TEXT PROVIDED:

····················

It's not always "never too late."

Broad topic, so I’ll attempt to narrow things down. My thoughts may end up incoherent and ignorant, and I’ll accept whatever comes by. Feel free to skip to the last paragraph if you don’t wanna read through the incoming mess.

There seems to be general acceptance that every human life should be cherished and cared for; the government is expected to provide welfare and benefits to the less fortunate, no matter how poor their situation may be. No matter how screwed up that person is.

But…should this really be the case? The support provided is meant as a stepping stone for these people to eventually be able to integrate back into society as a contribution to the working world. What of those that simply refuse or deny this “expectation”? For the countries that do not support the death sentence (I am not offering my view on this), they expect the perpetrators to undergo remediation. Who’s to say that this will ever truly work for some? We can’t, but we must. After all, it’s a right…is it not?

What of those that harbour such a large number of children that they couldn’t possibly ever be able to support themselves? Those with disabilities so great that they will never be able to contribute to the world? Perhaps there are those that will never bother contributing at all, regardless of their well-being. Regardless, they expect support, because after all, they are citizens, and citizens deserve these rights.

It’s not always “never too late.” People may pass the point where they may never be able to turn around their lives. It would take nothing short of a miracle to “fix” them, but it’s not like people are REQUIRED to be self-sufficient.

In the end, I am simply asking for opinions. Are there some people that we should simply not (financially) supported? Am I completely wrong about this, and should be treated as scum for even dwelling in these thoughts? This may simply be my own prejudice in the works, so I ask for a remedy.

That’s not why I do not support the death penalty. I don’t support it because of the (currently pretty high) chance of killing an innocent person.

One problem with a system such as this is that somebody gets to decide if another human being deserves to live, based on some criteria.

····················

TASK LIST:
(1) Echo the post on welfare support between "There seems to" and "right…is it not?", inclusive.
(2) In the post on welfare support, what is the government's support meant to be for the people who receive it?
(3) Carry the post on welfare support forward from its last sentence.

SUPPLIED DATA:
····················

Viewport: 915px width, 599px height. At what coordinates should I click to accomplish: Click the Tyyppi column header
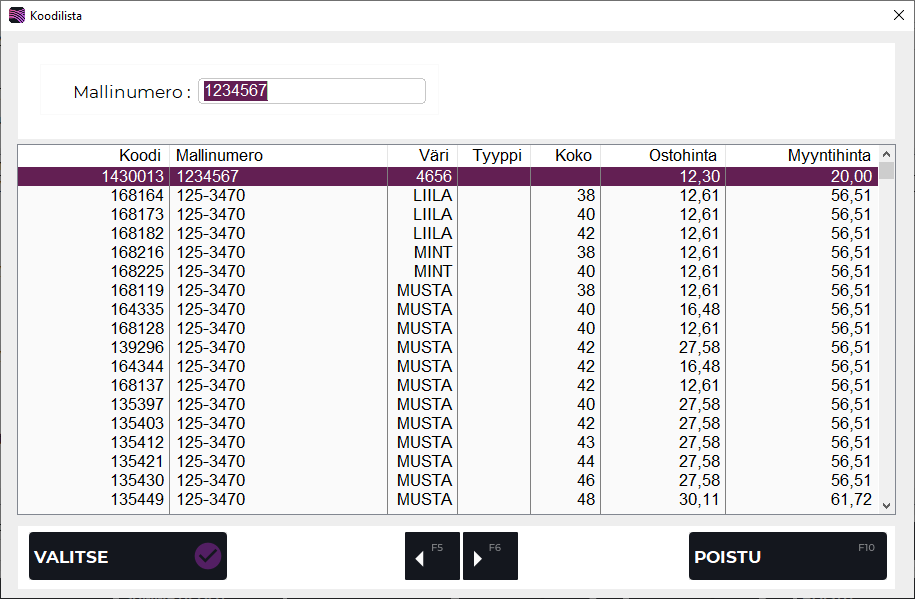[494, 155]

····················

ANSWERS FOR EACH ITEM:
(1)
There seems to be general acceptance that every human life should be cherished and cared for; the government is expected to provide welfare and benefits to the less fortunate, no matter how poor their situation may be. No matter how screwed up that person is.

But…should this really be the case? The support provided is meant as a stepping stone for these people to eventually be able to integrate back into society as a contribution to the working world. What of those that simply refuse or deny this “expectation”? For the countries that do not support the death sentence (I am not offering my view on this), they expect the perpetrators to undergo remediation. Who’s to say that this will ever truly work for some? We can’t, but we must. After all, it’s a right…is it not?

(2) A stepping stone so they can eventually integrate back into society and contribute to the working world.

(3)
Imagine you are a brain surgeon, technically proficient but not yet rich, and then you have an accident that leaves you paraplegic and certainly unable to operate from now on. Should we let you die? Does it depend on who’s at fault in the accident?

What if you had three children in your last year at university, just before you started operating on brains? Are you less deserving of help?

How about a public school teacher in the same situation? Less deserving?

The lady behind the counter at the car dealership? Less worthy?

And so on. Eventually you have to decide if Jean Valjean should spend his whole life in jail for stealing that loaf of bread.

I am so bookmarking this thread to post in 2 years from now.

Perhaps indirectly so, but I don’t really see it from that viewpoint; if someone does not provide aid to one in need, who eventually dies, is the blood on their hands? Do they (ex. the government) truely believe that supporting them for the rest of their lives is the only way to be considered humane, even if the only difference is an increased life expectancy?

I understand that it is a case by case situation, but does it really boil down to “we provide money to keep this person breathing, and not much more”? There are those ocassional stories of the disabled performing great feats through dedication, but that is the exception at best. I’m not advocating downright killing “less fortunate” people, but can there exist some sort of balance?